- **Work to complete**
Retype each line below without a single alteration.

(Pixel coordinate grounding data)
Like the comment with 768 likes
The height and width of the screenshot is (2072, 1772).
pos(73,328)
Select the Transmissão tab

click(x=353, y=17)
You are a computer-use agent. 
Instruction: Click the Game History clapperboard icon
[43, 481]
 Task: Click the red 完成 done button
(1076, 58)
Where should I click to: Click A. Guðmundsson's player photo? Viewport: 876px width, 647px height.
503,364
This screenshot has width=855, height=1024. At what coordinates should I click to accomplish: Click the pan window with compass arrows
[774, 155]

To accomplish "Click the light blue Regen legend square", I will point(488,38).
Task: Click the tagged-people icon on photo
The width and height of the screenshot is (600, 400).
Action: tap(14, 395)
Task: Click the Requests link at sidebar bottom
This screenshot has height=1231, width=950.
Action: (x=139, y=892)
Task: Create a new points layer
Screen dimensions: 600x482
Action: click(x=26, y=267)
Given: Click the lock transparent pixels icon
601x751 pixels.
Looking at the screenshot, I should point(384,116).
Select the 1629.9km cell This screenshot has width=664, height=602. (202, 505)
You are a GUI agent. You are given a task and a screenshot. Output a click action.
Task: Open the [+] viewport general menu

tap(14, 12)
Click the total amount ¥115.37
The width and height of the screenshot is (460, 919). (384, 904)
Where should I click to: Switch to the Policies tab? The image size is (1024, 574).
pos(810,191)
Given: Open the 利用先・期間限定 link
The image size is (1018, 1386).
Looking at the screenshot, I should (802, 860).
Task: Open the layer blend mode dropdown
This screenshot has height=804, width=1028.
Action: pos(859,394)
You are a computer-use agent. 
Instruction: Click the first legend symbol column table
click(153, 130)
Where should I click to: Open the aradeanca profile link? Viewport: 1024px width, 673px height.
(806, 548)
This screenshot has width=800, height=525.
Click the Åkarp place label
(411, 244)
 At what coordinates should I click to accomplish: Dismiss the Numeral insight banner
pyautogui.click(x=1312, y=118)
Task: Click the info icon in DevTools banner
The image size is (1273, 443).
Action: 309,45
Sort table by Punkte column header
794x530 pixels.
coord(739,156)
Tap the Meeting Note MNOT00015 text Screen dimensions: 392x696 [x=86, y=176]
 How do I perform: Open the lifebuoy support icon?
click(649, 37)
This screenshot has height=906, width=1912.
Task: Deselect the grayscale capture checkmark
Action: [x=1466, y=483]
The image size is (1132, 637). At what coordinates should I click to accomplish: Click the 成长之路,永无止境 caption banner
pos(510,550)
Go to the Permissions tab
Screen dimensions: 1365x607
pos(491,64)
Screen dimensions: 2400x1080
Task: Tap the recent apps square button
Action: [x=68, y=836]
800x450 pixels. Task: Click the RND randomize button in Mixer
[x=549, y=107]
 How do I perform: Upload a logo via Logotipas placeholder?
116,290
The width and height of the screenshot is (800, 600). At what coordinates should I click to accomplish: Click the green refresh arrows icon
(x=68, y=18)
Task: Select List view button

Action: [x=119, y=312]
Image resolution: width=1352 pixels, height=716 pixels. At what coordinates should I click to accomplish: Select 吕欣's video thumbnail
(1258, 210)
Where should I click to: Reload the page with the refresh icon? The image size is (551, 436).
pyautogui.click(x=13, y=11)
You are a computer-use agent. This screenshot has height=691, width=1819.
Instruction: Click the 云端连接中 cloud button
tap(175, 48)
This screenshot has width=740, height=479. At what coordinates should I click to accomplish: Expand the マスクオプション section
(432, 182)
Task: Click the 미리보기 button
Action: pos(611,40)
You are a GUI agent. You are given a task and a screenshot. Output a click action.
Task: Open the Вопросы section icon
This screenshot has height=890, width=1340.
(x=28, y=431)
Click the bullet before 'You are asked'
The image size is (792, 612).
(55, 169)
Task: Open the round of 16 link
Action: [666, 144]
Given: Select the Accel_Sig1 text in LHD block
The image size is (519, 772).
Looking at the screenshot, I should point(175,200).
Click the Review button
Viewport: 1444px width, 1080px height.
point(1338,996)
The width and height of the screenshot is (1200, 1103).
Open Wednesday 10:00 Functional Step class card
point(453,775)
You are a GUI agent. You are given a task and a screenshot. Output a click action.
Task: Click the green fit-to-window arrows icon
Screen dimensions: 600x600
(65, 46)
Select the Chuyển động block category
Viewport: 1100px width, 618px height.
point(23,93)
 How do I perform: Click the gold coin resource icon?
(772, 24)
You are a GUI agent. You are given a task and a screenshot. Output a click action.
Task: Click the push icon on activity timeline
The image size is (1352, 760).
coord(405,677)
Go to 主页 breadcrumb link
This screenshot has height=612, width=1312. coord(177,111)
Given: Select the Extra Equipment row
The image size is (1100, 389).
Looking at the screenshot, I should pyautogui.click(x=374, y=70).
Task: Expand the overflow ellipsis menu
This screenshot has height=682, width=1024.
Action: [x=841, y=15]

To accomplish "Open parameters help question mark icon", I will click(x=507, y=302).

- **Solution**
Like the comment with 768 likes
The height and width of the screenshot is (2072, 1772).
pos(73,328)
Select the Transmissão tab

click(x=353, y=17)
You are a computer-use agent. 
Instruction: Click the Game History clapperboard icon
[43, 481]
 Task: Click the red 完成 done button
(1076, 58)
Where should I click to: Click A. Guðmundsson's player photo? Viewport: 876px width, 647px height.
503,364
This screenshot has width=855, height=1024. At what coordinates should I click to accomplish: Click the pan window with compass arrows
[774, 155]

To accomplish "Click the light blue Regen legend square", I will point(488,38).
Task: Click the tagged-people icon on photo
The width and height of the screenshot is (600, 400).
Action: tap(14, 395)
Task: Click the Requests link at sidebar bottom
This screenshot has height=1231, width=950.
Action: (x=139, y=892)
Task: Create a new points layer
Screen dimensions: 600x482
Action: click(x=26, y=267)
Given: Click the lock transparent pixels icon
601x751 pixels.
Looking at the screenshot, I should point(384,116).
Select the 1629.9km cell This screenshot has width=664, height=602. (202, 505)
You are a GUI agent. You are given a task and a screenshot. Output a click action.
Task: Open the [+] viewport general menu

tap(14, 12)
Click the total amount ¥115.37
The width and height of the screenshot is (460, 919). (384, 904)
Where should I click to: Switch to the Policies tab? The image size is (1024, 574).
pos(810,191)
Given: Open the 利用先・期間限定 link
The image size is (1018, 1386).
Looking at the screenshot, I should (802, 860).
Task: Open the layer blend mode dropdown
This screenshot has height=804, width=1028.
Action: pos(859,394)
You are a computer-use agent. 
Instruction: Click the first legend symbol column table
click(153, 130)
Where should I click to: Open the aradeanca profile link? Viewport: 1024px width, 673px height.
(806, 548)
This screenshot has width=800, height=525.
Click the Åkarp place label
(411, 244)
 At what coordinates should I click to accomplish: Dismiss the Numeral insight banner
pyautogui.click(x=1312, y=118)
Task: Click the info icon in DevTools banner
The image size is (1273, 443).
Action: 309,45
Sort table by Punkte column header
794x530 pixels.
coord(739,156)
Tap the Meeting Note MNOT00015 text Screen dimensions: 392x696 [x=86, y=176]
 How do I perform: Open the lifebuoy support icon?
click(649, 37)
This screenshot has height=906, width=1912.
Task: Deselect the grayscale capture checkmark
Action: [x=1466, y=483]
The image size is (1132, 637). At what coordinates should I click to accomplish: Click the 成长之路,永无止境 caption banner
pos(510,550)
Go to the Permissions tab
Screen dimensions: 1365x607
pos(491,64)
Screen dimensions: 2400x1080
Task: Tap the recent apps square button
Action: [x=68, y=836]
800x450 pixels. Task: Click the RND randomize button in Mixer
[x=549, y=107]
 How do I perform: Upload a logo via Logotipas placeholder?
116,290
The width and height of the screenshot is (800, 600). At what coordinates should I click to accomplish: Click the green refresh arrows icon
(x=68, y=18)
Task: Select List view button

Action: [x=119, y=312]
Image resolution: width=1352 pixels, height=716 pixels. At what coordinates should I click to accomplish: Select 吕欣's video thumbnail
(1258, 210)
Where should I click to: Reload the page with the refresh icon? The image size is (551, 436).
pyautogui.click(x=13, y=11)
You are a computer-use agent. This screenshot has height=691, width=1819.
Instruction: Click the 云端连接中 cloud button
tap(175, 48)
This screenshot has width=740, height=479. At what coordinates should I click to accomplish: Expand the マスクオプション section
(432, 182)
Task: Click the 미리보기 button
Action: pos(611,40)
You are a GUI agent. You are given a task and a screenshot. Output a click action.
Task: Open the Вопросы section icon
This screenshot has height=890, width=1340.
(x=28, y=431)
Click the bullet before 'You are asked'
The image size is (792, 612).
(55, 169)
Task: Open the round of 16 link
Action: [666, 144]
Given: Select the Accel_Sig1 text in LHD block
The image size is (519, 772).
Looking at the screenshot, I should point(175,200).
Click the Review button
Viewport: 1444px width, 1080px height.
point(1338,996)
The width and height of the screenshot is (1200, 1103).
Open Wednesday 10:00 Functional Step class card
point(453,775)
You are a GUI agent. You are given a task and a screenshot. Output a click action.
Task: Click the green fit-to-window arrows icon
Screen dimensions: 600x600
(65, 46)
Select the Chuyển động block category
Viewport: 1100px width, 618px height.
point(23,93)
 How do I perform: Click the gold coin resource icon?
(772, 24)
You are a GUI agent. You are given a task and a screenshot. Output a click action.
Task: Click the push icon on activity timeline
The image size is (1352, 760).
coord(405,677)
Go to 主页 breadcrumb link
This screenshot has height=612, width=1312. coord(177,111)
Given: Select the Extra Equipment row
The image size is (1100, 389).
Looking at the screenshot, I should pyautogui.click(x=374, y=70).
Task: Expand the overflow ellipsis menu
This screenshot has height=682, width=1024.
Action: [x=841, y=15]

To accomplish "Open parameters help question mark icon", I will click(x=507, y=302).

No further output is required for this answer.